DIRECTIONS:
Would you repeat the entries beneath, with nothing changed?

*** Opening DATA FOR THIS EXERCISE ***

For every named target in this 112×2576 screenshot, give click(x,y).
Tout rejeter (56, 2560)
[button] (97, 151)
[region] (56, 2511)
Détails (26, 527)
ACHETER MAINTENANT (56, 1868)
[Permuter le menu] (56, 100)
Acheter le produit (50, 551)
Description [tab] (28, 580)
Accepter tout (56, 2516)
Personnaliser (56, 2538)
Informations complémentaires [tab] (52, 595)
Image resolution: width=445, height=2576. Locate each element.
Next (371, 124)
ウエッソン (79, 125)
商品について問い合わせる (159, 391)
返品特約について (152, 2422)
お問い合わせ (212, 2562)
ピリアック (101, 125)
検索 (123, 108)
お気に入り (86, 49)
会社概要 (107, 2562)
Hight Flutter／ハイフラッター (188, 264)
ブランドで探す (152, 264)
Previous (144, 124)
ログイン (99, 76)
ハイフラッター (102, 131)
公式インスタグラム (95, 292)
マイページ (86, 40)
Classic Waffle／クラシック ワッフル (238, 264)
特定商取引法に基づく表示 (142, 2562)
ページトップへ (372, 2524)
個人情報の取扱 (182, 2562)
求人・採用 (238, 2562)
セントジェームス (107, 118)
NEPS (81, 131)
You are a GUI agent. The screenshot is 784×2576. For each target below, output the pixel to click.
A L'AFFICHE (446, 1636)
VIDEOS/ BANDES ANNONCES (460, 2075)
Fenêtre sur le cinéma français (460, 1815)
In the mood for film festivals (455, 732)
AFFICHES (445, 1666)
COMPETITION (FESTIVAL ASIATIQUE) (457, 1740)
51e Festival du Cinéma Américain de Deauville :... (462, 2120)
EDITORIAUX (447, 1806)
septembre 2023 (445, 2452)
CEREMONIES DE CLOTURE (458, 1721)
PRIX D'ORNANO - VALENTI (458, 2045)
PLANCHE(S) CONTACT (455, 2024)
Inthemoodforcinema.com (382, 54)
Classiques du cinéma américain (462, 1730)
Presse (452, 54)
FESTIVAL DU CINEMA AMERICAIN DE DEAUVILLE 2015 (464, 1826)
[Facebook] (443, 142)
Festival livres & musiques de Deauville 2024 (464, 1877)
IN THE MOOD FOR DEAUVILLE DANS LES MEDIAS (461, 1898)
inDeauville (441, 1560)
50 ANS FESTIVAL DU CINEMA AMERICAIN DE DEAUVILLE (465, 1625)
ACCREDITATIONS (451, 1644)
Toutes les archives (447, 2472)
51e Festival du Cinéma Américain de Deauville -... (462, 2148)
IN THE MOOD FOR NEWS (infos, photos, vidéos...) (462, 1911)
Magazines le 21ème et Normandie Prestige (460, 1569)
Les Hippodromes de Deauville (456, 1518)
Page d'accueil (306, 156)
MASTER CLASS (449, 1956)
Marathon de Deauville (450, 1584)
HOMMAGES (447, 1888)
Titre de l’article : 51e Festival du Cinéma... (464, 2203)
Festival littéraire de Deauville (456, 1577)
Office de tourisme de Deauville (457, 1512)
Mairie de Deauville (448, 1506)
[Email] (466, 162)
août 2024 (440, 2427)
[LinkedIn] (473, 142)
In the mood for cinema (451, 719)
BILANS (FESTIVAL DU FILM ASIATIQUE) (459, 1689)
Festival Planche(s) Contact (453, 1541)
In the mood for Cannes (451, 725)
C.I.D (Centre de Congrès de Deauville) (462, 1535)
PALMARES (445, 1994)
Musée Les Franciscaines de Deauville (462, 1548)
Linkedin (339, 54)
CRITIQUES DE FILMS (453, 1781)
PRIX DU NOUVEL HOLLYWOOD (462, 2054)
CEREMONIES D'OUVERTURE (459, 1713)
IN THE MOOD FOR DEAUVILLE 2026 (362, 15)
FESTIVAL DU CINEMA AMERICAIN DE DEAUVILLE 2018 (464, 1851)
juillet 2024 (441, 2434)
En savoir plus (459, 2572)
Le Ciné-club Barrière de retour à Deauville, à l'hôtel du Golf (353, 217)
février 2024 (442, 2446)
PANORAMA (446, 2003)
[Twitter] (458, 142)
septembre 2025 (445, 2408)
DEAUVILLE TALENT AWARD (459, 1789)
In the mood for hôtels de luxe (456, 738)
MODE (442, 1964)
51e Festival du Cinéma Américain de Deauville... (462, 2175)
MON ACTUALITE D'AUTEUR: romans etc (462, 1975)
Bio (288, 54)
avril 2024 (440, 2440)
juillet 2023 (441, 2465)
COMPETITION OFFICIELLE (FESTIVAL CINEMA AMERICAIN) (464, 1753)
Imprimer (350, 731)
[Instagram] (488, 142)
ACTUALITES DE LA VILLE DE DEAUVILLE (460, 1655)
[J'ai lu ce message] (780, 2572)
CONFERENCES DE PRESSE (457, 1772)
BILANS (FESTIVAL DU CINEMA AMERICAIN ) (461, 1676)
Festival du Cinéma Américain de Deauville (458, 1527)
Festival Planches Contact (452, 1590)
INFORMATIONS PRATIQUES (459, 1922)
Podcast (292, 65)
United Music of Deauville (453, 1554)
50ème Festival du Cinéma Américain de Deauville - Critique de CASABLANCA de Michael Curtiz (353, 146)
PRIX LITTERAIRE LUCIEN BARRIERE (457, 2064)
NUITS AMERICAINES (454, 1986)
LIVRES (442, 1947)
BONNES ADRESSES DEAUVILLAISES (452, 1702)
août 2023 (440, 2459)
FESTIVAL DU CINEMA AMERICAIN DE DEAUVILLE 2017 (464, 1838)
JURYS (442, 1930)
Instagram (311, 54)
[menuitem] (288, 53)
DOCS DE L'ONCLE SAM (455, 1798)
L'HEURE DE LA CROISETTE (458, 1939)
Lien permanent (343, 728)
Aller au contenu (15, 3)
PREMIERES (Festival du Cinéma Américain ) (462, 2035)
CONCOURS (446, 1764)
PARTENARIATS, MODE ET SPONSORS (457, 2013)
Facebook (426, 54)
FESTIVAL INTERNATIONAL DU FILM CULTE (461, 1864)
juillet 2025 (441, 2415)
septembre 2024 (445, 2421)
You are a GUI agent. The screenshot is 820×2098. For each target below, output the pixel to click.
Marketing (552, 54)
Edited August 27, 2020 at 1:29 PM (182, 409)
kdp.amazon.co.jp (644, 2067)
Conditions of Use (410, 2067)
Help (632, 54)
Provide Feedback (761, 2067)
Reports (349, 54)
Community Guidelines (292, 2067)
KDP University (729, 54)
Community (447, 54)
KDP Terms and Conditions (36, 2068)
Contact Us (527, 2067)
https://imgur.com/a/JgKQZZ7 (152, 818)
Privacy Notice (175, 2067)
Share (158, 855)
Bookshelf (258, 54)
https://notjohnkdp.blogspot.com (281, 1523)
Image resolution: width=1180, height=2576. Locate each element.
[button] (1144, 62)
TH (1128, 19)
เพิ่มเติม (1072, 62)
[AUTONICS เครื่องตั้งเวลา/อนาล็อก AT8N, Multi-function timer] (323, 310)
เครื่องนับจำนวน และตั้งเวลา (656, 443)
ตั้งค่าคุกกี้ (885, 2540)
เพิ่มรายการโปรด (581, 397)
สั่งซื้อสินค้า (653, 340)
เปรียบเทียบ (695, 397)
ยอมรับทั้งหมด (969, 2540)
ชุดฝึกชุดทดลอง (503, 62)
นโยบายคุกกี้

*** Closing DATA FOR THIS EXERCISE ***

FINISHED TASK:
For every named target in this 112×2576 screenshot, give click(x,y).
Tout rejeter (56, 2560)
[button] (97, 151)
[region] (56, 2511)
Détails (26, 527)
ACHETER MAINTENANT (56, 1868)
[Permuter le menu] (56, 100)
Acheter le produit (50, 551)
Description [tab] (28, 580)
Accepter tout (56, 2516)
Personnaliser (56, 2538)
Informations complémentaires [tab] (52, 595)
Image resolution: width=445, height=2576. Locate each element.
Next (371, 124)
ウエッソン (79, 125)
商品について問い合わせる (159, 391)
返品特約について (152, 2422)
お問い合わせ (212, 2562)
ピリアック (101, 125)
検索 (123, 108)
お気に入り (86, 49)
会社概要 (107, 2562)
Hight Flutter／ハイフラッター (188, 264)
ブランドで探す (152, 264)
Previous (144, 124)
ログイン (99, 76)
ハイフラッター (102, 131)
公式インスタグラム (95, 292)
マイページ (86, 40)
Classic Waffle／クラシック ワッフル (238, 264)
特定商取引法に基づく表示 (142, 2562)
ページトップへ (372, 2524)
個人情報の取扱 (182, 2562)
求人・採用 (238, 2562)
セントジェームス (107, 118)
NEPS (81, 131)
You are a GUI agent. The screenshot is 784×2576. For each target below, output the pixel to click.
A L'AFFICHE (446, 1636)
VIDEOS/ BANDES ANNONCES (460, 2075)
Fenêtre sur le cinéma français (460, 1815)
In the mood for film festivals (455, 732)
AFFICHES (445, 1666)
COMPETITION (FESTIVAL ASIATIQUE) (457, 1740)
51e Festival du Cinéma Américain de Deauville :... (462, 2120)
EDITORIAUX (447, 1806)
septembre 2023 (445, 2452)
CEREMONIES DE CLOTURE (458, 1721)
PRIX D'ORNANO - VALENTI (458, 2045)
PLANCHE(S) CONTACT (455, 2024)
Inthemoodforcinema.com (382, 54)
Classiques du cinéma américain (462, 1730)
Presse (452, 54)
FESTIVAL DU CINEMA AMERICAIN DE DEAUVILLE 2015 (464, 1826)
[Facebook] (443, 142)
Festival livres & musiques de Deauville 2024 (464, 1877)
IN THE MOOD FOR DEAUVILLE DANS LES MEDIAS (461, 1898)
inDeauville (441, 1560)
50 ANS FESTIVAL DU CINEMA AMERICAIN DE DEAUVILLE (465, 1625)
ACCREDITATIONS (451, 1644)
Toutes les archives (447, 2472)
51e Festival du Cinéma Américain de Deauville -... (462, 2148)
IN THE MOOD FOR NEWS (infos, photos, vidéos...) (462, 1911)
Magazines le 21ème et Normandie Prestige (460, 1569)
Les Hippodromes de Deauville (456, 1518)
Page d'accueil (306, 156)
MASTER CLASS (449, 1956)
Marathon de Deauville (450, 1584)
HOMMAGES (447, 1888)
Titre de l’article : 51e Festival du Cinéma... (464, 2203)
Festival littéraire de Deauville (456, 1577)
Office de tourisme de Deauville (457, 1512)
Mairie de Deauville (448, 1506)
[Email] (466, 162)
août 2024 (440, 2427)
[LinkedIn] (473, 142)
In the mood for cinema (451, 719)
BILANS (FESTIVAL DU FILM ASIATIQUE) (459, 1689)
Festival Planche(s) Contact (453, 1541)
In the mood for Cannes (451, 725)
C.I.D (Centre de Congrès de Deauville) (462, 1535)
PALMARES (445, 1994)
Musée Les Franciscaines de Deauville (462, 1548)
Linkedin (339, 54)
CRITIQUES DE FILMS (453, 1781)
PRIX DU NOUVEL HOLLYWOOD (462, 2054)
CEREMONIES D'OUVERTURE (459, 1713)
IN THE MOOD FOR DEAUVILLE 2026 (362, 15)
FESTIVAL DU CINEMA AMERICAIN DE DEAUVILLE 2018 (464, 1851)
juillet 2024 (441, 2434)
En savoir plus (459, 2572)
Le Ciné-club Barrière de retour à Deauville, à l'hôtel du Golf (353, 217)
février 2024 (442, 2446)
PANORAMA (446, 2003)
[Twitter] (458, 142)
septembre 2025 (445, 2408)
DEAUVILLE TALENT AWARD (459, 1789)
In the mood for hôtels de luxe (456, 738)
MODE (442, 1964)
51e Festival du Cinéma Américain de Deauville... (462, 2175)
MON ACTUALITE D'AUTEUR: romans etc (462, 1975)
Bio (288, 54)
avril 2024 (440, 2440)
juillet 2023 (441, 2465)
COMPETITION OFFICIELLE (FESTIVAL CINEMA AMERICAIN) (464, 1753)
Imprimer (350, 731)
[Instagram] (488, 142)
ACTUALITES DE LA VILLE DE DEAUVILLE (460, 1655)
[J'ai lu ce message] (780, 2572)
CONFERENCES DE PRESSE (457, 1772)
BILANS (FESTIVAL DU CINEMA AMERICAIN ) (461, 1676)
Festival du Cinéma Américain de Deauville (458, 1527)
Festival Planches Contact (452, 1590)
INFORMATIONS PRATIQUES (459, 1922)
Podcast (292, 65)
United Music of Deauville (453, 1554)
50ème Festival du Cinéma Américain de Deauville - Critique de CASABLANCA de Michael Curtiz (353, 146)
PRIX LITTERAIRE LUCIEN BARRIERE (457, 2064)
NUITS AMERICAINES (454, 1986)
LIVRES (442, 1947)
BONNES ADRESSES DEAUVILLAISES (452, 1702)
août 2023 (440, 2459)
FESTIVAL DU CINEMA AMERICAIN DE DEAUVILLE 2017 (464, 1838)
JURYS (442, 1930)
Instagram (311, 54)
[menuitem] (288, 53)
DOCS DE L'ONCLE SAM (455, 1798)
L'HEURE DE LA CROISETTE (458, 1939)
Lien permanent (343, 728)
Aller au contenu (15, 3)
PREMIERES (Festival du Cinéma Américain ) (462, 2035)
CONCOURS (446, 1764)
PARTENARIATS, MODE ET SPONSORS (457, 2013)
Facebook (426, 54)
FESTIVAL INTERNATIONAL DU FILM CULTE (461, 1864)
juillet 2025 (441, 2415)
septembre 2024 (445, 2421)
You are a GUI agent. The screenshot is 820×2098. For each target below, output the pixel to click.
Marketing (552, 54)
Edited August 27, 2020 at 1:29 PM (182, 409)
kdp.amazon.co.jp (644, 2067)
Conditions of Use (410, 2067)
Help (632, 54)
Provide Feedback (761, 2067)
Reports (349, 54)
Community Guidelines (292, 2067)
KDP University (729, 54)
Community (447, 54)
KDP Terms and Conditions (36, 2068)
Contact Us (527, 2067)
https://imgur.com/a/JgKQZZ7 (152, 818)
Privacy Notice (175, 2067)
Share (158, 855)
Bookshelf (258, 54)
https://notjohnkdp.blogspot.com (281, 1523)
Image resolution: width=1180, height=2576. Locate each element.
[button] (1144, 62)
TH (1128, 19)
เพิ่มเติม (1072, 62)
[AUTONICS เครื่องตั้งเวลา/อนาล็อก AT8N, Multi-function timer] (323, 310)
เครื่องนับจำนวน และตั้งเวลา (656, 443)
ตั้งค่าคุกกี้ (885, 2540)
เพิ่มรายการโปรด (581, 397)
สั่งซื้อสินค้า (653, 340)
เปรียบเทียบ (695, 397)
ยอมรับทั้งหมด (969, 2540)
ชุดฝึกชุดทดลอง (503, 62)
นโยบายคุกกี้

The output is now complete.